== Problem to solve ==
Please reproduce every one of the records below line by line, changing nothing.

-- Start of Dataset records --

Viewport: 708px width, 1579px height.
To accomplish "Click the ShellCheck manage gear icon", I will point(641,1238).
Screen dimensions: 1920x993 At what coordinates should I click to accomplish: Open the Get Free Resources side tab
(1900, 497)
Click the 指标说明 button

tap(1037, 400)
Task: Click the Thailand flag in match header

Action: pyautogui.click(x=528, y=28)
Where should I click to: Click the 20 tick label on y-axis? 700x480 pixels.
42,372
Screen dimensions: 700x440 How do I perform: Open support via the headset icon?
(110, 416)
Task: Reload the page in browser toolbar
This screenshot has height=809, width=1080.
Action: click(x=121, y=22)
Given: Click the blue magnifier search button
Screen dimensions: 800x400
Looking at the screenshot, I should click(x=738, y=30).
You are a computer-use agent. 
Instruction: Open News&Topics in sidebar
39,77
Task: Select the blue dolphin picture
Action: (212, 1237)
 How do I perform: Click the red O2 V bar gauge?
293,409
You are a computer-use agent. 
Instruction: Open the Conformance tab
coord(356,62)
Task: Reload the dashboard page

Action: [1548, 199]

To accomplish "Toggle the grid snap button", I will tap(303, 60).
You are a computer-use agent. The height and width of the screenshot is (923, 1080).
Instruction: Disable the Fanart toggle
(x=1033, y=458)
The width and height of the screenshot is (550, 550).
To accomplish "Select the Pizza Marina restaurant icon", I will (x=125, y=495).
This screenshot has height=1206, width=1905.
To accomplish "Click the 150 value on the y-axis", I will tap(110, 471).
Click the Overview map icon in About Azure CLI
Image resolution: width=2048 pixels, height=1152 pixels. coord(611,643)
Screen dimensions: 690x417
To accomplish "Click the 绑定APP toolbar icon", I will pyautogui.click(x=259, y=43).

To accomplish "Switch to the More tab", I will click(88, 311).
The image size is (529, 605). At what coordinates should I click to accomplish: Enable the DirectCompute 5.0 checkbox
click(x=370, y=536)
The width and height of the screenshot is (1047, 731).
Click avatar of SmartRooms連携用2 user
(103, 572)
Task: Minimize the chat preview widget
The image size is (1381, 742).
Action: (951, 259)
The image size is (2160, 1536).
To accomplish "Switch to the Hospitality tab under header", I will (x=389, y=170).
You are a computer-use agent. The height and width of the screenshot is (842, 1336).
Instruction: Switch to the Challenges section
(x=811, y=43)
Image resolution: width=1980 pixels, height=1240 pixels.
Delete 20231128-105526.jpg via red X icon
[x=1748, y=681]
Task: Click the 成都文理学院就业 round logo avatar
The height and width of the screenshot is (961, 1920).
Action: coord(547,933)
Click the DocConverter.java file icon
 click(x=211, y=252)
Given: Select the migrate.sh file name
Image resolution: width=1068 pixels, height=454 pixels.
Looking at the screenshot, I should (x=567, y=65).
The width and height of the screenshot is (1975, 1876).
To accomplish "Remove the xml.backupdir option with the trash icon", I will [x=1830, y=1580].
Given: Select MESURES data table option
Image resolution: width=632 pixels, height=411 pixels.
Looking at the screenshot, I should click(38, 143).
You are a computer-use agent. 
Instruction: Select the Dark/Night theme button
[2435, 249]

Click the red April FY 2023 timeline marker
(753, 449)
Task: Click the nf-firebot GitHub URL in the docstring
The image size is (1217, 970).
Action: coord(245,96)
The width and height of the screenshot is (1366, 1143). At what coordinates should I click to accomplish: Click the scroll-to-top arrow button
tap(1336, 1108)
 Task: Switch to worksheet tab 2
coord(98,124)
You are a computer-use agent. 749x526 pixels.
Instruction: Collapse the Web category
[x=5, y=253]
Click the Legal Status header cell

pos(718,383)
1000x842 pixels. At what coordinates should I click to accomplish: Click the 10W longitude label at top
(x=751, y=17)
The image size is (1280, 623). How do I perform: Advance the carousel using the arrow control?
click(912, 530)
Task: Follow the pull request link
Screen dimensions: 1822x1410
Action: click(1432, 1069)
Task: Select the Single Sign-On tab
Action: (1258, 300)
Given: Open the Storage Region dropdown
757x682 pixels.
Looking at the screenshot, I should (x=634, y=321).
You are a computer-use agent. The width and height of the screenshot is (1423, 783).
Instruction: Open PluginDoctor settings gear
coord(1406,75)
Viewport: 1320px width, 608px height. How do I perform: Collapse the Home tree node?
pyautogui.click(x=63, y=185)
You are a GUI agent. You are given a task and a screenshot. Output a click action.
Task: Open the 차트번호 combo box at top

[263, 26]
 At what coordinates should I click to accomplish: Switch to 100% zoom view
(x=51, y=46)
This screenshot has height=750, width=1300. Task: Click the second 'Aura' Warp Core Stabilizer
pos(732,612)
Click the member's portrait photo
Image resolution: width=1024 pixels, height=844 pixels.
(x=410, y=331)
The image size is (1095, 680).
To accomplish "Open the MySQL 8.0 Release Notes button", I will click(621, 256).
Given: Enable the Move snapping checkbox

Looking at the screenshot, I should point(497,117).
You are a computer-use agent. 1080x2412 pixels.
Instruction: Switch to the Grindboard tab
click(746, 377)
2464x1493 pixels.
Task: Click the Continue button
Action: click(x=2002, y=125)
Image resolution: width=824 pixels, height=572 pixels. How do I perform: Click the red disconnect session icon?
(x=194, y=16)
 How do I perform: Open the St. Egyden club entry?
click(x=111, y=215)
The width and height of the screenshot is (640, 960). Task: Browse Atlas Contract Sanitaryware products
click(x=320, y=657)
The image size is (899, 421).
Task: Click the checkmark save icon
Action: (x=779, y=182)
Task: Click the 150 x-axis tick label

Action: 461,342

-- End of Dataset records --

== Complete response ==
Viewport: 708px width, 1579px height.
To accomplish "Click the ShellCheck manage gear icon", I will point(641,1238).
Screen dimensions: 1920x993 At what coordinates should I click to accomplish: Open the Get Free Resources side tab
(1900, 497)
Click the 指标说明 button

tap(1037, 400)
Task: Click the Thailand flag in match header

Action: pyautogui.click(x=528, y=28)
Where should I click to: Click the 20 tick label on y-axis? 700x480 pixels.
42,372
Screen dimensions: 700x440 How do I perform: Open support via the headset icon?
(110, 416)
Task: Reload the page in browser toolbar
This screenshot has height=809, width=1080.
Action: click(x=121, y=22)
Given: Click the blue magnifier search button
Screen dimensions: 800x400
Looking at the screenshot, I should click(x=738, y=30).
You are a computer-use agent. 
Instruction: Open News&Topics in sidebar
39,77
Task: Select the blue dolphin picture
Action: (212, 1237)
 How do I perform: Click the red O2 V bar gauge?
293,409
You are a computer-use agent. 
Instruction: Open the Conformance tab
coord(356,62)
Task: Reload the dashboard page

Action: [1548, 199]

To accomplish "Toggle the grid snap button", I will tap(303, 60).
You are a computer-use agent. The height and width of the screenshot is (923, 1080).
Instruction: Disable the Fanart toggle
(x=1033, y=458)
The width and height of the screenshot is (550, 550).
To accomplish "Select the Pizza Marina restaurant icon", I will (x=125, y=495).
This screenshot has height=1206, width=1905.
To accomplish "Click the 150 value on the y-axis", I will tap(110, 471).
Click the Overview map icon in About Azure CLI
Image resolution: width=2048 pixels, height=1152 pixels. coord(611,643)
Screen dimensions: 690x417
To accomplish "Click the 绑定APP toolbar icon", I will pyautogui.click(x=259, y=43).

To accomplish "Switch to the More tab", I will click(88, 311).
The image size is (529, 605). At what coordinates should I click to accomplish: Enable the DirectCompute 5.0 checkbox
click(x=370, y=536)
The width and height of the screenshot is (1047, 731).
Click avatar of SmartRooms連携用2 user
(103, 572)
Task: Minimize the chat preview widget
The image size is (1381, 742).
Action: (951, 259)
The image size is (2160, 1536).
To accomplish "Switch to the Hospitality tab under header", I will (x=389, y=170).
You are a computer-use agent. The height and width of the screenshot is (842, 1336).
Instruction: Switch to the Challenges section
(x=811, y=43)
Image resolution: width=1980 pixels, height=1240 pixels.
Delete 20231128-105526.jpg via red X icon
[x=1748, y=681]
Task: Click the 成都文理学院就业 round logo avatar
The height and width of the screenshot is (961, 1920).
Action: coord(547,933)
Click the DocConverter.java file icon
 click(x=211, y=252)
Given: Select the migrate.sh file name
Image resolution: width=1068 pixels, height=454 pixels.
Looking at the screenshot, I should (x=567, y=65).
The width and height of the screenshot is (1975, 1876).
To accomplish "Remove the xml.backupdir option with the trash icon", I will [x=1830, y=1580].
Given: Select MESURES data table option
Image resolution: width=632 pixels, height=411 pixels.
Looking at the screenshot, I should click(38, 143).
You are a computer-use agent. 
Instruction: Select the Dark/Night theme button
[2435, 249]

Click the red April FY 2023 timeline marker
(753, 449)
Task: Click the nf-firebot GitHub URL in the docstring
The image size is (1217, 970).
Action: coord(245,96)
The width and height of the screenshot is (1366, 1143). At what coordinates should I click to accomplish: Click the scroll-to-top arrow button
tap(1336, 1108)
 Task: Switch to worksheet tab 2
coord(98,124)
You are a computer-use agent. 749x526 pixels.
Instruction: Collapse the Web category
[x=5, y=253]
Click the Legal Status header cell

pos(718,383)
1000x842 pixels. At what coordinates should I click to accomplish: Click the 10W longitude label at top
(x=751, y=17)
The image size is (1280, 623). How do I perform: Advance the carousel using the arrow control?
click(912, 530)
Task: Follow the pull request link
Screen dimensions: 1822x1410
Action: click(1432, 1069)
Task: Select the Single Sign-On tab
Action: (1258, 300)
Given: Open the Storage Region dropdown
757x682 pixels.
Looking at the screenshot, I should (x=634, y=321).
You are a computer-use agent. The width and height of the screenshot is (1423, 783).
Instruction: Open PluginDoctor settings gear
coord(1406,75)
Viewport: 1320px width, 608px height. How do I perform: Collapse the Home tree node?
pyautogui.click(x=63, y=185)
You are a GUI agent. You are given a task and a screenshot. Output a click action.
Task: Open the 차트번호 combo box at top

[263, 26]
 At what coordinates should I click to accomplish: Switch to 100% zoom view
(x=51, y=46)
This screenshot has height=750, width=1300. Task: Click the second 'Aura' Warp Core Stabilizer
pos(732,612)
Click the member's portrait photo
Image resolution: width=1024 pixels, height=844 pixels.
(x=410, y=331)
The image size is (1095, 680).
To accomplish "Open the MySQL 8.0 Release Notes button", I will click(621, 256).
Given: Enable the Move snapping checkbox

Looking at the screenshot, I should point(497,117).
You are a computer-use agent. 1080x2412 pixels.
Instruction: Switch to the Grindboard tab
click(746, 377)
2464x1493 pixels.
Task: Click the Continue button
Action: click(x=2002, y=125)
Image resolution: width=824 pixels, height=572 pixels. How do I perform: Click the red disconnect session icon?
(x=194, y=16)
 How do I perform: Open the St. Egyden club entry?
click(x=111, y=215)
The width and height of the screenshot is (640, 960). Task: Browse Atlas Contract Sanitaryware products
click(x=320, y=657)
The image size is (899, 421).
Task: Click the checkmark save icon
Action: (x=779, y=182)
Task: Click the 150 x-axis tick label

Action: 461,342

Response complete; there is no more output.